Crump rose to national prominence after the murder of George Floyd in 2020 by representing several families in cases of alleged police brutality.

Crump and his co-counsel, Steven M. Levin, are ‘‘in conversations with many others,’’ they said Monday, adding that future legal action is ‘‘expected to expand beyond Northwestern’s football program and will expose extreme and abusive hazing in other college athletic programs as well.’’

‘‘Sadly, our research suggests that this kind of abuse of student athletes may be far more common on college campuses than we know, because there is tremendous pressure to keep quiet,’’ Crump said. ‘‘It’s time for a reckoning to protect young athletes.’’

Earlier this month, a long-gestating independent investigation commissioned by the university found credible proof to hazing allegations in the football program but ‘‘did not uncover evidence pointing to specific misconduct by any individual football player or coach.’’

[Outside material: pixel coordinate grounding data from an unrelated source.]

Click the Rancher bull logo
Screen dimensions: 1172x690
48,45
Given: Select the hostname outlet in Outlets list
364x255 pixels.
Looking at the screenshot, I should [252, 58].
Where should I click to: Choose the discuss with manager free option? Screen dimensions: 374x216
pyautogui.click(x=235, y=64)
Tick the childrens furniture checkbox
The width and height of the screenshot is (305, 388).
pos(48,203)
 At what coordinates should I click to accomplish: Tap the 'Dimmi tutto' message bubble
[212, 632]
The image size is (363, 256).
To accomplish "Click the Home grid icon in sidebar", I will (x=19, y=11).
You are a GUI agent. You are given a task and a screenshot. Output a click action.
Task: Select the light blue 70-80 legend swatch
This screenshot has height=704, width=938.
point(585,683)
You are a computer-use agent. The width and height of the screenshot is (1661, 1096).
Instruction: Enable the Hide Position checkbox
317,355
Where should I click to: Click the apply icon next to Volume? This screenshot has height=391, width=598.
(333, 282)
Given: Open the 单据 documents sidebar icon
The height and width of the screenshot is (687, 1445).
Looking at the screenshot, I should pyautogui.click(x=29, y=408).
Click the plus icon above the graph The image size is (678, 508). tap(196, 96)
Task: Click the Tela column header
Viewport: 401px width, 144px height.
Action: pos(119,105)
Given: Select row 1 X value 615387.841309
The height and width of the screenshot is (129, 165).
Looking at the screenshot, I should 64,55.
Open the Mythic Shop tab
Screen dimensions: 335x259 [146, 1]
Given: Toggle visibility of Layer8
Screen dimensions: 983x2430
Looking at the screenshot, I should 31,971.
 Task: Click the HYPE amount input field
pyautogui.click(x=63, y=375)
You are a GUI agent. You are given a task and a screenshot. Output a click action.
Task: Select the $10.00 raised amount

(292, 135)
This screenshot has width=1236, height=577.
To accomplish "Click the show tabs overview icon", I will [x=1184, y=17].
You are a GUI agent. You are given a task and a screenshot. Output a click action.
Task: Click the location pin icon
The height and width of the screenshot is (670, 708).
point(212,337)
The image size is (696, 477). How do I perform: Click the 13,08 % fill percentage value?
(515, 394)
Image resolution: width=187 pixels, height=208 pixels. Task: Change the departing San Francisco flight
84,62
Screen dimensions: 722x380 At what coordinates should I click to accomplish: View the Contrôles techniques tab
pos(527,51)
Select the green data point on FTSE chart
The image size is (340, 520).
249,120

Just days after suspending Fitzgerald for two weeks without pay — and in the wake of an article from the student newspaper The Daily Northwestern detailing hazing-related activities inside the locker room — the school changed course and fired Fitzgerald for cause.

That decision has set up a possible legal showdown between Northwestern and Fitzgerald, who hired a Chicago-based attorney ‘‘to take the necessary steps to protect my rights in accordance with the law,’’ he said.

The eight players who retained legal representation ‘‘want to support and validate the allegations of abuse’’ outlined in The Daily Northwestern story, Levin said.

‘‘They believe that more stringent oversight and accountability are required in college athletics to prevent such abuses from happening to other players in the future,’’ he said.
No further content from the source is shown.